Execute the kubeadm join command for joining worker nodes outputted by the kubeadm init command from the Setting Up the First Master Instance section. Remember to add --cri-socket unix:///var/run/cri-dockerd.sock to the kubeadm join command or else you may encounter some errors. The command should match the format given below.

kubeadm join 10.142.0.10:6443 --token <token> \
  --discovery-token-ca-cert-hash sha256:<hash> \
  --cri-socket unix:///var/run/cri-dockerd.sock

Finishing Setting Up the Master Instances

Only execute the following commands on the master-1 instance.
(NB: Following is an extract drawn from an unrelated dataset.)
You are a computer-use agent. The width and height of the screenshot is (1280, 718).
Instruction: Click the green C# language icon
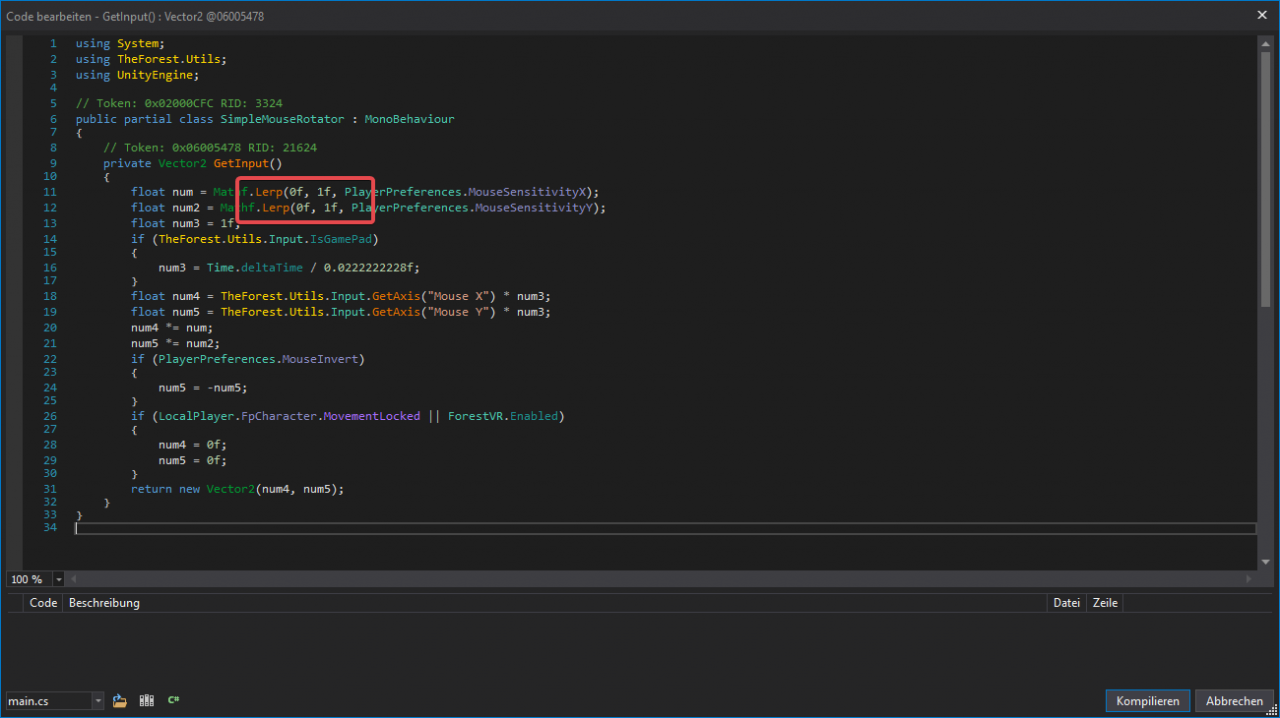tap(174, 701)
kubectl label node worker-1 node-role.kubernetes.io/worker=worker
kubectl label node worker-2 node-role.kubernetes.io/worker=worker
kubectl label node worker-3 node-role.kubernetes.io/worker=worker

Now when you run the following command you should see all of the worker nodes with the appropriate label.

kubectl get nodes

Add the following lines to the file ~/.bashrc using your preferred text editor.

alias k=kubectl                         # will already be pre-configured
export do="--dry-run=client -o yaml"    # k get pod x $do
export now="--force --grace-period 0"   # k delete pod x $now

Finally, add the following lines to the file ~/.vimrc .

vi ~/.vimrc
set tabstop=2
set expandtab
set shiftwidth=2

Conclusion

You have now set up a Kubernetes cluster on Google Cloud that consists of three master nodes and three worker nodes all gated by a load balancer. You can now use this cluster for your personal projects.